He left a short space of silence, but Oliver said nothing.
“There is another possibility, of course, and that is that you anticipated trouble that evening. You’re an intelligent chap, and you realized that everyone would know that the Hallam family would be at Beecham Park that night. So it is just possible that you took the lane some time before the Major, that you heard somebody coming along the river path, and concealed yourself behind the willow tree. And that you were so enraged by what you saw that you threw yourself on Chris Keene, with the result that we know.”
This time the pause was more definite, but Oliver obviously realized he could not let it go on too long.
“No,” he said calmly. “I just walked around at Beecham, as I told you.”
• • •
“It was appalling,” said Dennis, his handsome face positively haggard with misery. He poured himself a strong Scotch, and forgot to offer anybody else anything. “Absolutely humiliating and upsetting. I’m a damned fool. I should have realized.”
“But, darling, how on earth could you?” Helen asked. Her eyes, from the sofa, were of a watery brilliance.
“That innkeeper’s behaviour should have told me. He was almost impertinent. I should have realized then. The people in the villages have never had much sympathy for us, but they’ve always been civil.”
“Who was this man?” Sarah asked. “The one who called you a murderer?”
“I have an idea he works for Edwards, at Wilton Farm. I think his name is Dunnock.”
“Ah,” said Sarah. “Mrs. Keene’s friends.”
“Mrs. Keene’s friends?” Helen turned to ask.
“When Oliver called to see her, Mrs. Dunnock was there. She was very unpleasant.”
“Oh dear,” said Helen. “In all this trouble I forgot to ask Oliver about Mrs. Keene. Not that it matters. It doesn’t sound as if she would allow us to do anything for her.”
“What exactly did he say, Daddy?” Elizabeth asked.

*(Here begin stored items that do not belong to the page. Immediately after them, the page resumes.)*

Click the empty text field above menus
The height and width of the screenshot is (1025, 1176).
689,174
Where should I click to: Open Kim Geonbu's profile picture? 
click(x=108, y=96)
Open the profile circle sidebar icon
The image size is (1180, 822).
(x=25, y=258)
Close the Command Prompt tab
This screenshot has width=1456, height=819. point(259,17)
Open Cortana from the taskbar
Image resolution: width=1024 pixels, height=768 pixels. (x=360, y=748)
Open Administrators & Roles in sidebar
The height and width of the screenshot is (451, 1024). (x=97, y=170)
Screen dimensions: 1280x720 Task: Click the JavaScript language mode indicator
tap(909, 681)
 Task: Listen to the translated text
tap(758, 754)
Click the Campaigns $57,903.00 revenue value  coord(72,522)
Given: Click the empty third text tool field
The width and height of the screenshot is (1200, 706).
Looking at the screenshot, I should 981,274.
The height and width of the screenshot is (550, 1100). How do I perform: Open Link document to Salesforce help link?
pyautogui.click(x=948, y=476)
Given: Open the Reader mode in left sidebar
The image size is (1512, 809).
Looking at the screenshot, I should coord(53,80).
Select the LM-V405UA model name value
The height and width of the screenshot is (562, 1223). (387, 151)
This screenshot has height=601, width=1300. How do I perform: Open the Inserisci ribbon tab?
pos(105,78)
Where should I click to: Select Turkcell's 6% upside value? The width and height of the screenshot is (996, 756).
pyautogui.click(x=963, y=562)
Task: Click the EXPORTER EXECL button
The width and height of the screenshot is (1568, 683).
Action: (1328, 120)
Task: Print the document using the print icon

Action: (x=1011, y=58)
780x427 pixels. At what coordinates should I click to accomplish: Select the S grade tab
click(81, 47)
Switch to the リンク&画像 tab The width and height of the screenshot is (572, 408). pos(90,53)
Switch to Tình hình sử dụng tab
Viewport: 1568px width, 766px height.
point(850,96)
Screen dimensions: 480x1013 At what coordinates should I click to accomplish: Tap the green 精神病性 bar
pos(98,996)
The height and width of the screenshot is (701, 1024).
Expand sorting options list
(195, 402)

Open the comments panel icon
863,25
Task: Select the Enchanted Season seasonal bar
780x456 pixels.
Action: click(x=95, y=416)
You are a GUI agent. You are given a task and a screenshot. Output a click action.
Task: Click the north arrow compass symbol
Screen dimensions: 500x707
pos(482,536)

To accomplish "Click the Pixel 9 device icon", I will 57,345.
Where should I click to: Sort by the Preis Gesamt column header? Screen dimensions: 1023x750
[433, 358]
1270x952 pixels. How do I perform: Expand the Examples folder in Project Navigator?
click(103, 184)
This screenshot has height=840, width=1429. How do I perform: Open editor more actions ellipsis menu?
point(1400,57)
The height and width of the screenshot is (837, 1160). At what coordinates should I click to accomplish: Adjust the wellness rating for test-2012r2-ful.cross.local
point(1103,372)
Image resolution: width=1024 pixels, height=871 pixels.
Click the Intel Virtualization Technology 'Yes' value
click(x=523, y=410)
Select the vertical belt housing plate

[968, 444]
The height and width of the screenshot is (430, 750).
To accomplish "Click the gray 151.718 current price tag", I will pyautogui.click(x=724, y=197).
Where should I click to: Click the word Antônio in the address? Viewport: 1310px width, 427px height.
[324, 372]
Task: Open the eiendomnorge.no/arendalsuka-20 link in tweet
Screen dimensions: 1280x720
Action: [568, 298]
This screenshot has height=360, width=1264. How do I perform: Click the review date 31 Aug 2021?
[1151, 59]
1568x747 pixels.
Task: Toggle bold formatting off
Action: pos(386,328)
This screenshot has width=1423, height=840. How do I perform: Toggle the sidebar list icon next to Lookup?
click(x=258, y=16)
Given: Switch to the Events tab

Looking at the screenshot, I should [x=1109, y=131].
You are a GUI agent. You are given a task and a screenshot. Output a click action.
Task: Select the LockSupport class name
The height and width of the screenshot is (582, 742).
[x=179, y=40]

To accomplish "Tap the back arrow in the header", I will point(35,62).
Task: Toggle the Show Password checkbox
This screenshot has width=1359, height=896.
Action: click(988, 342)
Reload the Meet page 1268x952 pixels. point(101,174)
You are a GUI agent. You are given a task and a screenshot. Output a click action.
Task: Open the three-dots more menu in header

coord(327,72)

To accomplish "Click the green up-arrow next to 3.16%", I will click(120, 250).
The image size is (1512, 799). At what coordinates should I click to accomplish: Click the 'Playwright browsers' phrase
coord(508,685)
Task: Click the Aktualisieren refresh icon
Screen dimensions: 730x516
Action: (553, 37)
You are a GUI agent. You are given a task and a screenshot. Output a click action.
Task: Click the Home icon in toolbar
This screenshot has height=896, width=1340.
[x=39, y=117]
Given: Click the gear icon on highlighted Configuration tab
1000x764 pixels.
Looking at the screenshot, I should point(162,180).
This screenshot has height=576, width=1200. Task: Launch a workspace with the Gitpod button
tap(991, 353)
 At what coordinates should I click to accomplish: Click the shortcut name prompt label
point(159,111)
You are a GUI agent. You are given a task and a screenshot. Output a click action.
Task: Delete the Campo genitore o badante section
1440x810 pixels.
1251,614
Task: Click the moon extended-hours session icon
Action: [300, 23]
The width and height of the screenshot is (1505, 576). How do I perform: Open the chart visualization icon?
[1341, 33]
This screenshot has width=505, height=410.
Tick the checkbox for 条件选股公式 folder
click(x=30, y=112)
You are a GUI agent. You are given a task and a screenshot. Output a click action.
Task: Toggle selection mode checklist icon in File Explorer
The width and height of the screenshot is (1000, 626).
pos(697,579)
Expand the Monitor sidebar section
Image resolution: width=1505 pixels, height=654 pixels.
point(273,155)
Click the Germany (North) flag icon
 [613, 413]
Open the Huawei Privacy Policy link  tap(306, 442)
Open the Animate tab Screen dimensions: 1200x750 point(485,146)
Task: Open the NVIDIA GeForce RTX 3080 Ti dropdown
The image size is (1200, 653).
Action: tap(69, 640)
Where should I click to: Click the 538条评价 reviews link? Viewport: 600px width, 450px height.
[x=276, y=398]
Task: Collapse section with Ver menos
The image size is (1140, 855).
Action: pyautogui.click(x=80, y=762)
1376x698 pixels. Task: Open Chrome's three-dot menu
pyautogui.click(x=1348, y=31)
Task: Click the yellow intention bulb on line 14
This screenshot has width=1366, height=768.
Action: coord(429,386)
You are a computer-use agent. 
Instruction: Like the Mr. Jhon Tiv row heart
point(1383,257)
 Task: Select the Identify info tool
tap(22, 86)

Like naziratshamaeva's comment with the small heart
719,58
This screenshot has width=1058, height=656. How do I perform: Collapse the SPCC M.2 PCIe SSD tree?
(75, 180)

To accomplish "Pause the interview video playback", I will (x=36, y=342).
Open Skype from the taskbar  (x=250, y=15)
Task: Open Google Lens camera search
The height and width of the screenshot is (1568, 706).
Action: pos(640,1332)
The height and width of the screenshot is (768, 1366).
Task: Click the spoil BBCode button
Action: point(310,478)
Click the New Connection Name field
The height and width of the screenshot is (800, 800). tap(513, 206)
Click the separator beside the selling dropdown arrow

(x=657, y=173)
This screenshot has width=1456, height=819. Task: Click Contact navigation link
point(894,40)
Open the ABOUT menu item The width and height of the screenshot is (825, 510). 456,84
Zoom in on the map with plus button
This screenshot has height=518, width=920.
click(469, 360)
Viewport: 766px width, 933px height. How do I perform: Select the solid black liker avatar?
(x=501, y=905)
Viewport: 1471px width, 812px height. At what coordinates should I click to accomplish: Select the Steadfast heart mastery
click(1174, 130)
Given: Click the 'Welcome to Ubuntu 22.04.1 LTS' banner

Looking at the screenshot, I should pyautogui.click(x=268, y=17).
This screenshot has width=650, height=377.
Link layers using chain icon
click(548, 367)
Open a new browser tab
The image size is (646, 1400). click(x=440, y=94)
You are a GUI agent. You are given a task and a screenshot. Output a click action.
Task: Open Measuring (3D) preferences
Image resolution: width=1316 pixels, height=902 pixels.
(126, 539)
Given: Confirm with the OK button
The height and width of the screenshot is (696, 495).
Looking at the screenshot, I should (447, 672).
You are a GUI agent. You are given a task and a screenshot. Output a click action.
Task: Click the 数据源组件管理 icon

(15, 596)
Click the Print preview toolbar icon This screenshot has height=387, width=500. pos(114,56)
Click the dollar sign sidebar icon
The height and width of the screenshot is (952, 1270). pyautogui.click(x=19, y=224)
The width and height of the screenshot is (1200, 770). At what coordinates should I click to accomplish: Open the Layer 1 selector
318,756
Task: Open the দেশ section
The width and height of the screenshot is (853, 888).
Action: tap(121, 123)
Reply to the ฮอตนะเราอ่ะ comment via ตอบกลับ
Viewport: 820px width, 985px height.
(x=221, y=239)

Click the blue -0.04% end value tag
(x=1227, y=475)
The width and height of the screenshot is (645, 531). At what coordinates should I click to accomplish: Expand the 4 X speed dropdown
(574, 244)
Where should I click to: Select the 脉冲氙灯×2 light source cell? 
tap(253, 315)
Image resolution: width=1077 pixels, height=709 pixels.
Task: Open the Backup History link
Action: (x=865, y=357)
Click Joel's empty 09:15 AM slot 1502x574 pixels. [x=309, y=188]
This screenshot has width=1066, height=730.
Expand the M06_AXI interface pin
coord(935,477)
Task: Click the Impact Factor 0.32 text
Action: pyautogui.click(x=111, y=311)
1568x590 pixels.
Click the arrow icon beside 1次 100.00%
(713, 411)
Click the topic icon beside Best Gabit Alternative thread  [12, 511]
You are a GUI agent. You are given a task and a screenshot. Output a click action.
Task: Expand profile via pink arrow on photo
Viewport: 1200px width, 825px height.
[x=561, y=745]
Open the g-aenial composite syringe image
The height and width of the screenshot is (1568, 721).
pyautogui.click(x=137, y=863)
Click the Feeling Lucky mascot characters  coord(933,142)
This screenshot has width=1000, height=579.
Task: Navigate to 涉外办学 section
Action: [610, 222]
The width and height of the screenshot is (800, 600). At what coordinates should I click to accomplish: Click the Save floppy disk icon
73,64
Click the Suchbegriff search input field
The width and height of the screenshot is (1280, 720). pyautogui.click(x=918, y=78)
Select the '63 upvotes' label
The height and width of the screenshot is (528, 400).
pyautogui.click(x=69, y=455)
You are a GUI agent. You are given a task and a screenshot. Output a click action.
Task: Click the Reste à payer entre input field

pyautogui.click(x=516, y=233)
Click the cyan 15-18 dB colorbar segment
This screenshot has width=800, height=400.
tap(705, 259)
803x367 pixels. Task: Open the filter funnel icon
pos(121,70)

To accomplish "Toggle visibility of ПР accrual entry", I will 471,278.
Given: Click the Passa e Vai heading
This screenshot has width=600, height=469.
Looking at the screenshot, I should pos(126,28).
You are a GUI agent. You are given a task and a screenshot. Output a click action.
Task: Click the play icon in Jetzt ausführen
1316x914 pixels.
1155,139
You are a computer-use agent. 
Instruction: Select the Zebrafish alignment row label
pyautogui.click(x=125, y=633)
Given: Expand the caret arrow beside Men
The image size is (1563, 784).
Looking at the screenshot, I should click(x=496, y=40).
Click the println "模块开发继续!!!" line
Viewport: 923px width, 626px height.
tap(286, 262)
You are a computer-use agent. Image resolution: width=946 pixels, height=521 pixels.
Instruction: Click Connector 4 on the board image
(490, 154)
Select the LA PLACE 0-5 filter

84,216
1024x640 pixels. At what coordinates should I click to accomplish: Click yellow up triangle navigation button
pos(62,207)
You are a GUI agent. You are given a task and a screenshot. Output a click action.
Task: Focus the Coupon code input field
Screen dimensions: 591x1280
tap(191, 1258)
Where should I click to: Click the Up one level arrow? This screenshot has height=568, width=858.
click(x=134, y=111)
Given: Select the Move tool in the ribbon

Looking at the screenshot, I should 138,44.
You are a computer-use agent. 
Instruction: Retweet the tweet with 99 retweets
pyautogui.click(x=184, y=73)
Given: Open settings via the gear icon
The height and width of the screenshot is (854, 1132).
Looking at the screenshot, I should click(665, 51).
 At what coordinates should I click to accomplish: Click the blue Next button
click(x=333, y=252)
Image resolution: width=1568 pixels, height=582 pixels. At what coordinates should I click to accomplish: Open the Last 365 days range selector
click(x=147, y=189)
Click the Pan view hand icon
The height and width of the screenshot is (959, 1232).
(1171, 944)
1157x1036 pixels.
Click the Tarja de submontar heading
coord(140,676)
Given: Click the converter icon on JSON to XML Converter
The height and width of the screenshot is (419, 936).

Dennis took a gulp of his whisky, then realized he was the only one drinking and went over to the sideboard to pour them some sherry. With his back turned to them he said:
“I asked him to give me a shove, you see. To try and get Bumps started. And he turned and just stood there, looking at me. Then he said: ‘No. Push your own bloody car.’ And then he said he didn’t have any truck with . . . murderers.” Dennis straightened and brought the glasses over, his face a mask of pain. “It was like being . . . hit with a heavy club. I had to sit in the car to get my breath back. I just couldn’t believe the words had been spoken.”
“But if they are friends of Mrs. Keene—” Helen Hallam began.
“Oh, that wasn’t the end. I had to walk home, of course. And that meant coming through Chowton. There weren’t many people about, luckily, because it was nearly five, but the ones that were . . . looked right through me. And one man—Sid Cotton, you know, someone I’ve always thought a splendid chap—he simply turned round and went back the way he’d come, to avoid meeting me. It was terrible.”
Elizabeth unconvincingly said: “You’re sure you’re not imagining some of this, Daddy?”
“Yes, yes, I’m sure . . . You knew about it, didn’t you, Sarah?”
“Yes,” Sarah said simply. “And Oliver knew. We decided to say nothing to you. We hoped it would blow over, though I don’t think we thought it would. Not until someone was arrested.”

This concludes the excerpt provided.